Keller: That was Steve Jobs’ idea, not mine. I’m a computer architect. When I was invited to work there, it was like, “Well, what am I going to work on?” They said, “That’s a secret.” So I hardly had an idea about that idea. Oddly enough, when I was there I worked with Intel on a couple of the Mac products, and that was interesting too. I’m the product guy.

Above: A photo of the Intel 8th Gen Core processor.

Image Credit: Intel

VentureBeat: The notion that the big system companies can and should design their own chips, what do you generally think of that? Compared to the notion that chip-makers like Intel can supply that.

Keller: I’ve been in this business long enough to see both verticalization and horizontalization. The pendulum swings back and forth. It’ll continue to swing. There are different reasons for it at different times. We’re at a couple of inflection points in terms of technology change. Mobile is still running through the industry, low power. The expansion of cloud has been amazing. We’re in an AI revolution, if you go count the startups in that space.

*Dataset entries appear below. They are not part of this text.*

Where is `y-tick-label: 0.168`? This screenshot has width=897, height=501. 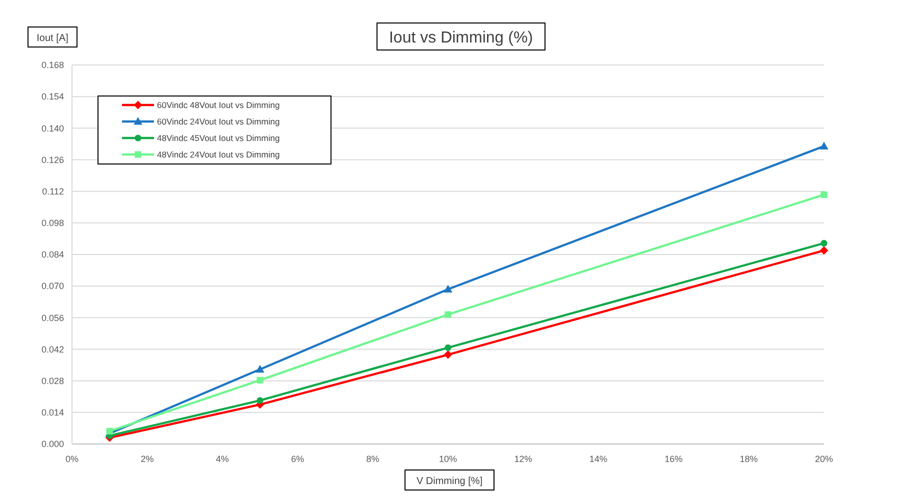
y-tick-label: 0.168 is located at coordinates (52, 65).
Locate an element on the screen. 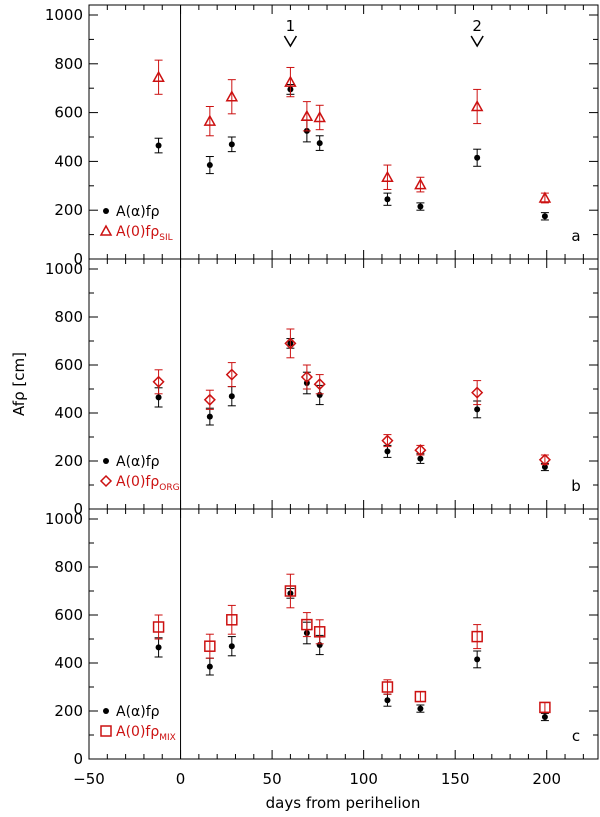 The image size is (600, 817). event-marker-label: 2 is located at coordinates (477, 26).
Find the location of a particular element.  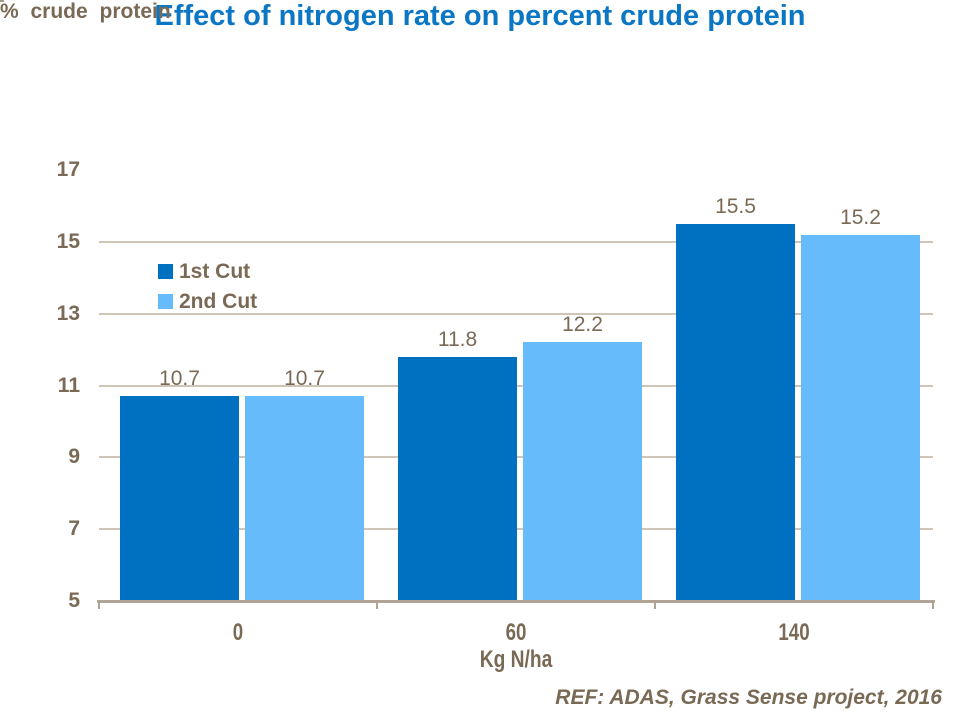

legend-item-2nd-cut: 2nd Cut is located at coordinates (208, 302).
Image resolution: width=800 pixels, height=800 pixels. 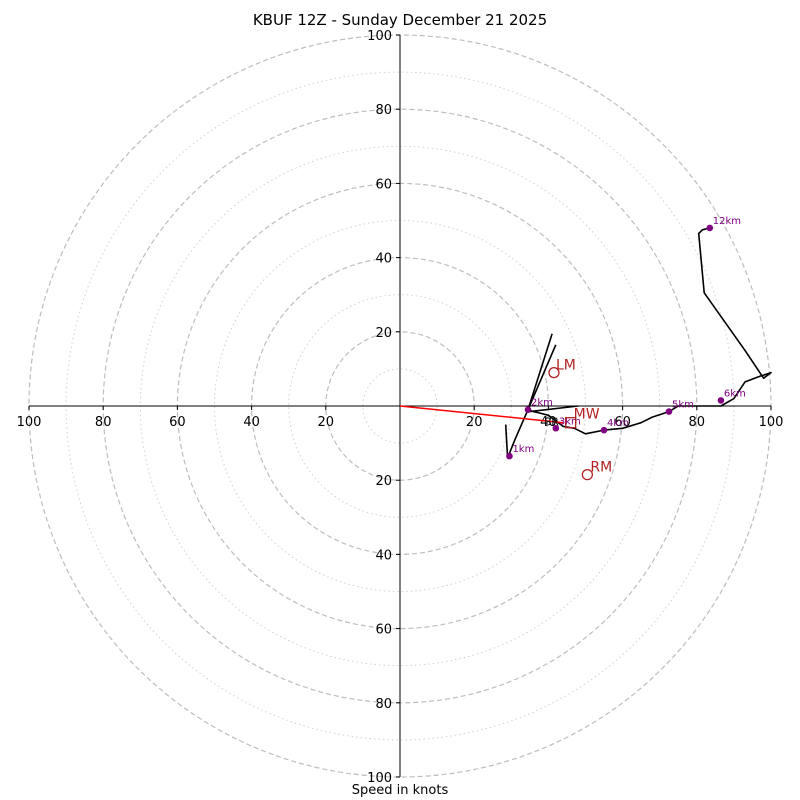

Whenever you have inflection points, things move around a bit, but then there’s constant — foundries are really hard. High-end processor design is really hard. Bringing the components together to make a processor that’s really differentiated and really valuable is hard. If you look at the semiconductor market today, it’s continuing to grow on the top line. The pieces in the middle are moving around a bit. Some of it’s standard products from big companies and some of it’s customized silicon in-house. The mix of that has changed several times in the last three years, but the stability of — the super-hard problems tend to be designed by people who are experts at it.